• Goal of the exercise:
Every line from the start of the data through the line containing "Task: Focus the Action name text field" should be retyped exactly; the pictures should not.

(Saved data entries)
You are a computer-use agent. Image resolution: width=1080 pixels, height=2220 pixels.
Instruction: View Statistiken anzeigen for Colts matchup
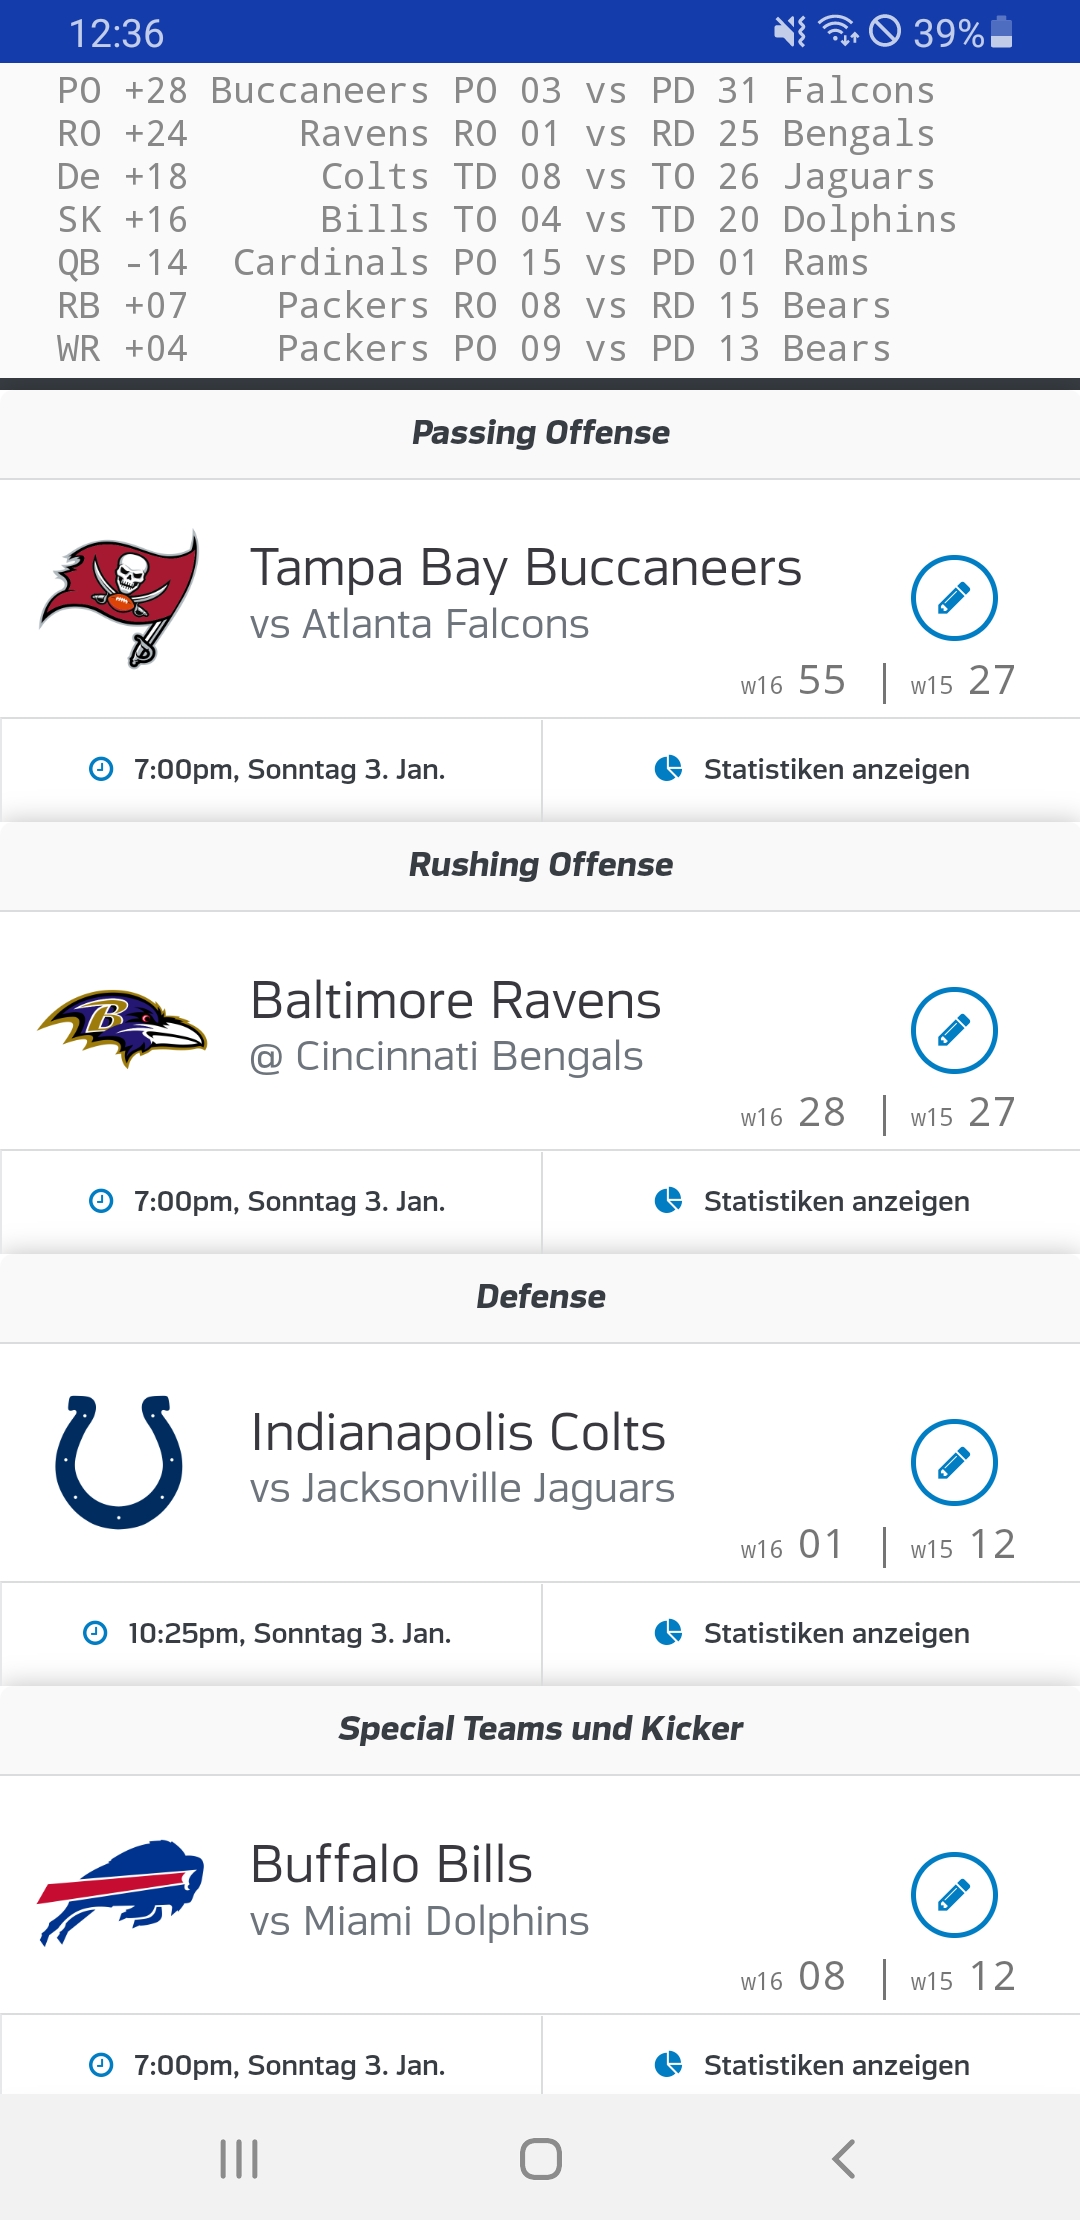tap(812, 1633)
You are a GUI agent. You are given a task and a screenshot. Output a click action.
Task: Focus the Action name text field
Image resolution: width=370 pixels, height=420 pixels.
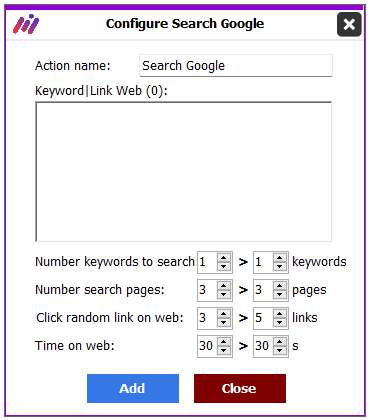[x=236, y=66]
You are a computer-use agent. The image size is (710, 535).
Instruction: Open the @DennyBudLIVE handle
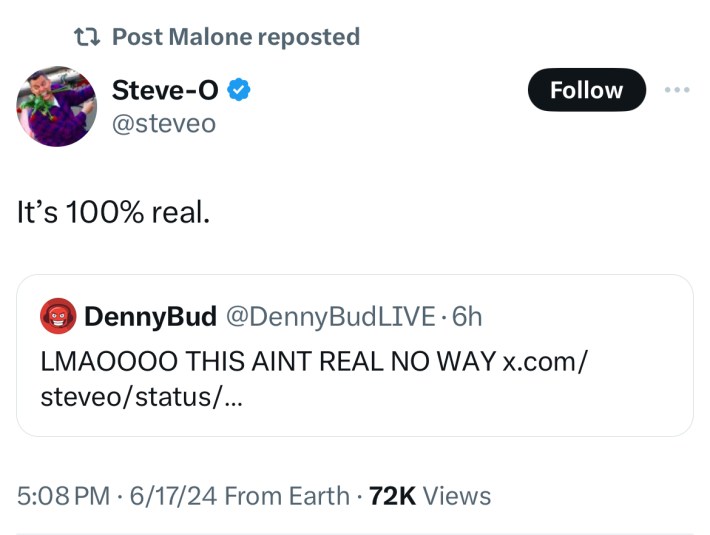(x=330, y=317)
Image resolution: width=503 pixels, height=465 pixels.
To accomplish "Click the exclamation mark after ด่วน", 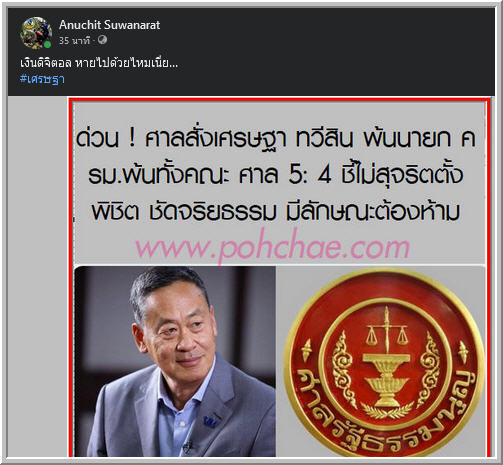I will [x=132, y=138].
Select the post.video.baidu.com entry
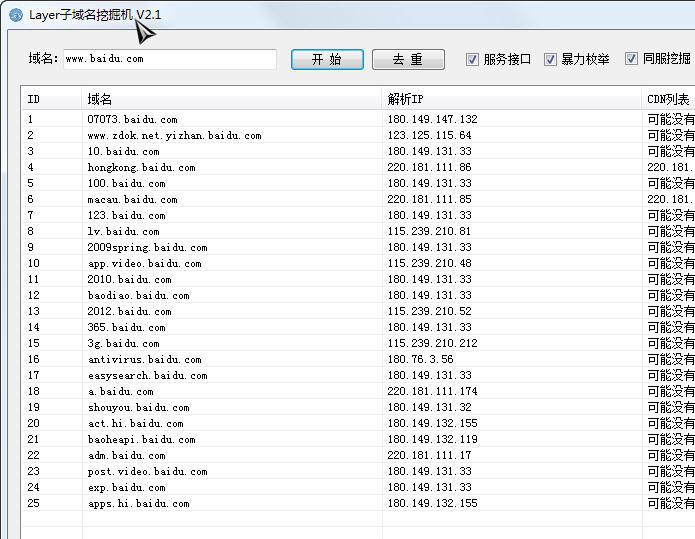Image resolution: width=695 pixels, height=539 pixels. (x=147, y=472)
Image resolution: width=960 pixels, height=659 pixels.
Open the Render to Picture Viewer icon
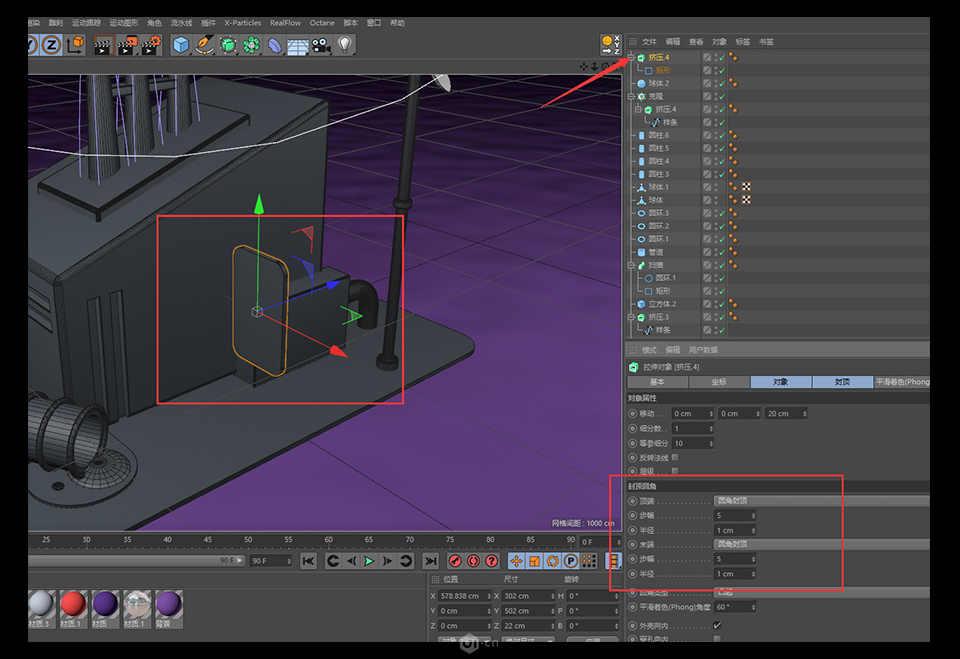[126, 45]
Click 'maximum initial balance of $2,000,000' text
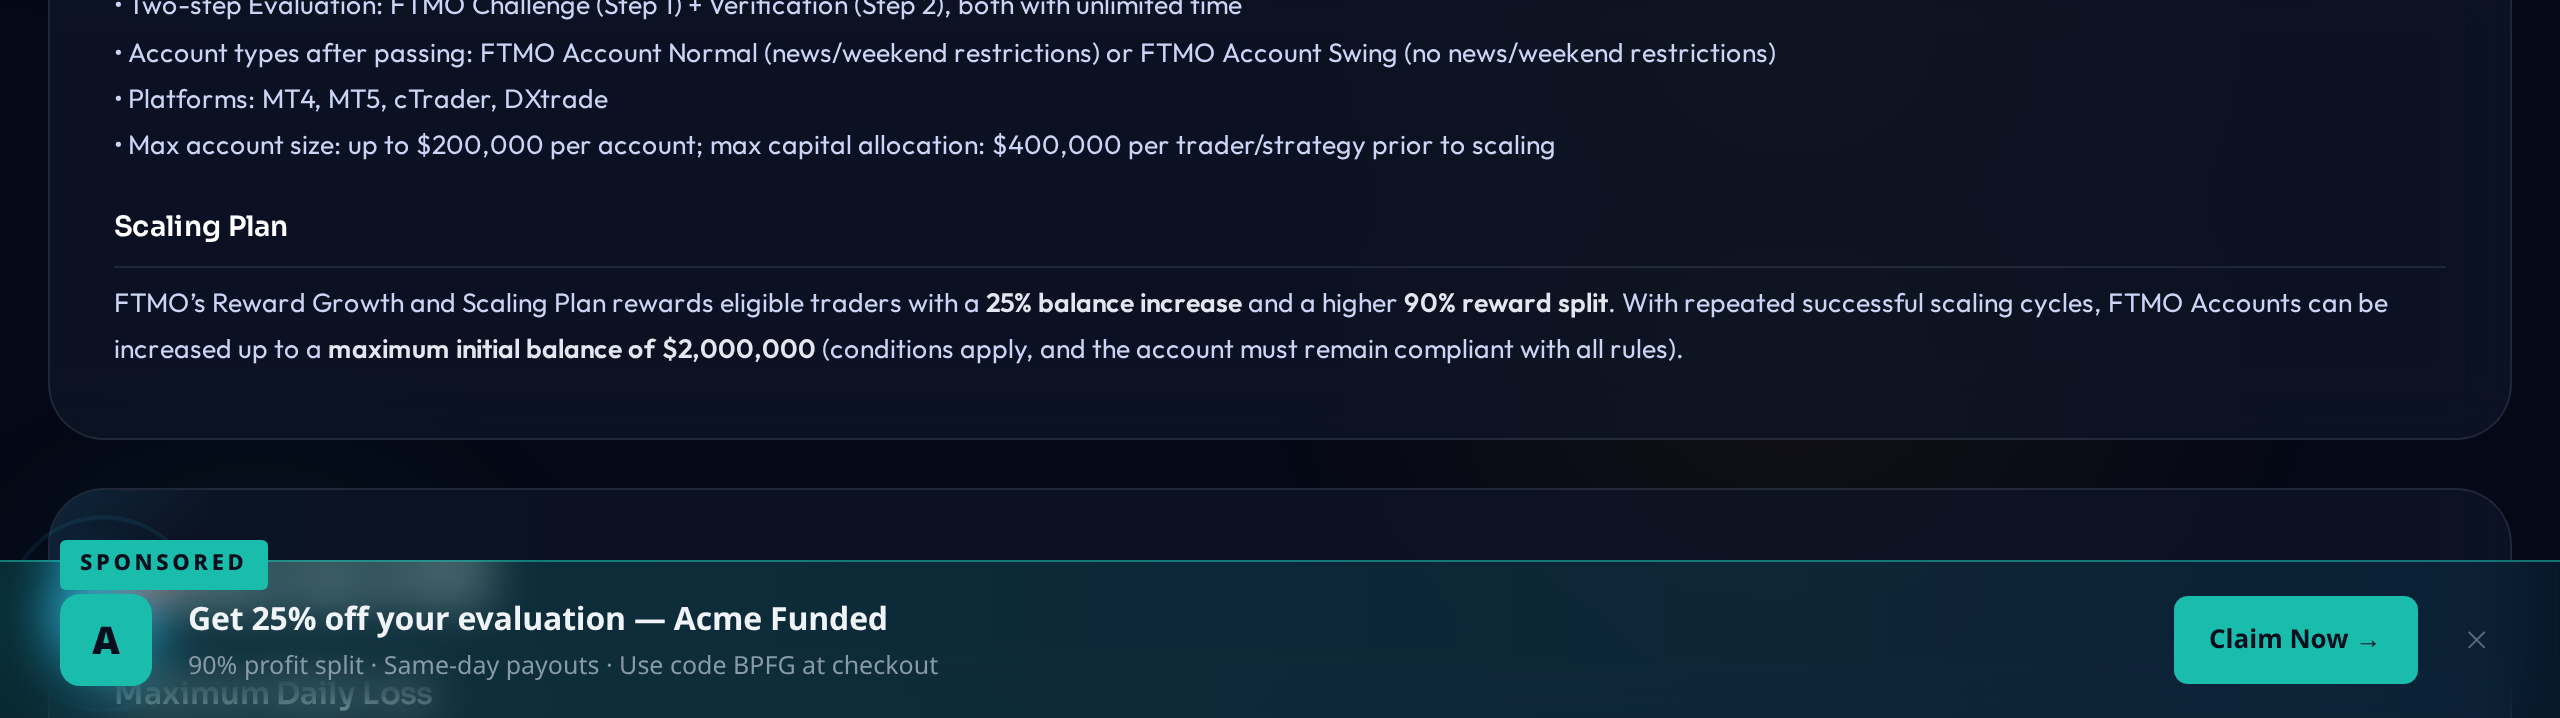The width and height of the screenshot is (2560, 718). [x=571, y=349]
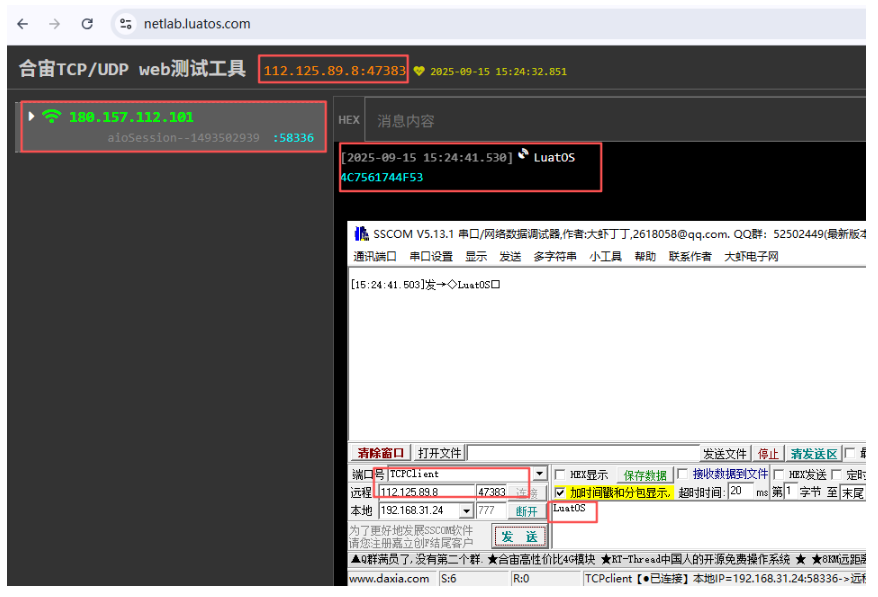The height and width of the screenshot is (597, 878).
Task: Click the 断开 disconnect button
Action: pyautogui.click(x=526, y=511)
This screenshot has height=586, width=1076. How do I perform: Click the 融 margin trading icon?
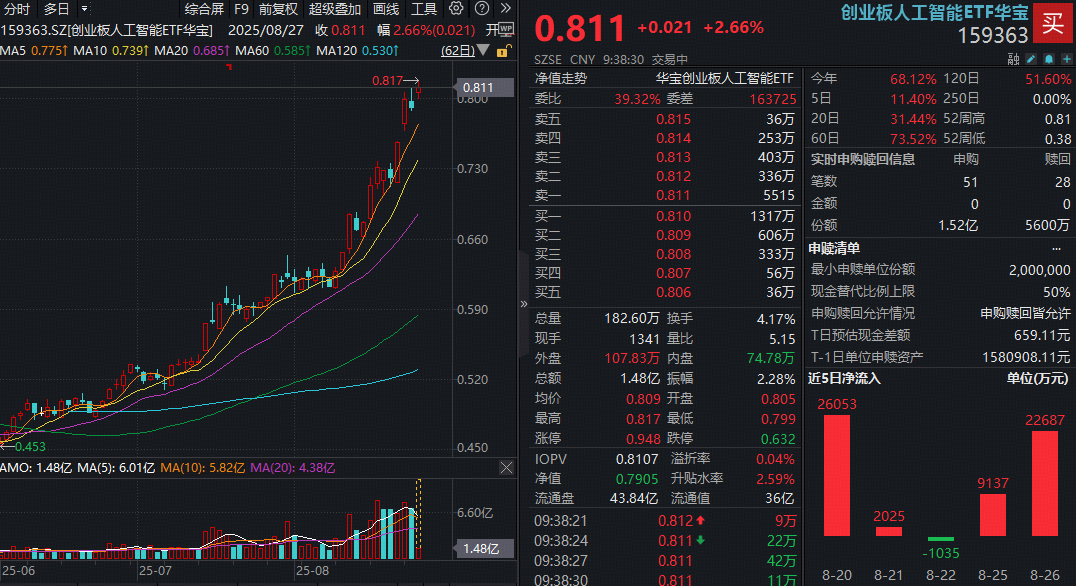click(x=1013, y=58)
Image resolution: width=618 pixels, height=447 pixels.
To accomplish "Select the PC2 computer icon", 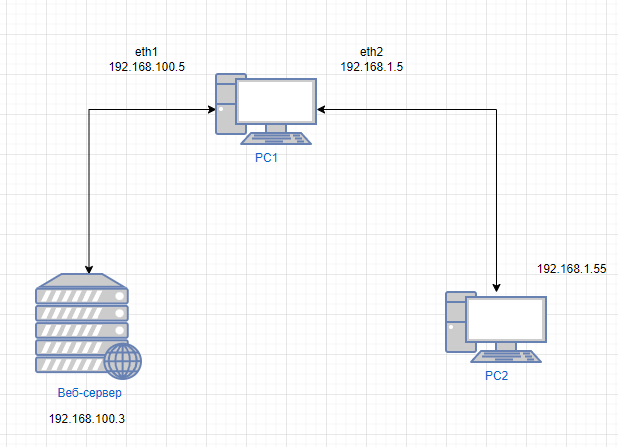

• Answer space:
You are a computer-use agent. Image resolution: width=1080 pixels, height=2220 pixels.
Instruction: View Statistiken anzeigen for Colts matchup
tap(812, 1633)
You are a GUI agent. You are given a task and a screenshot. Output a click action.
Task: Focus the Action name text field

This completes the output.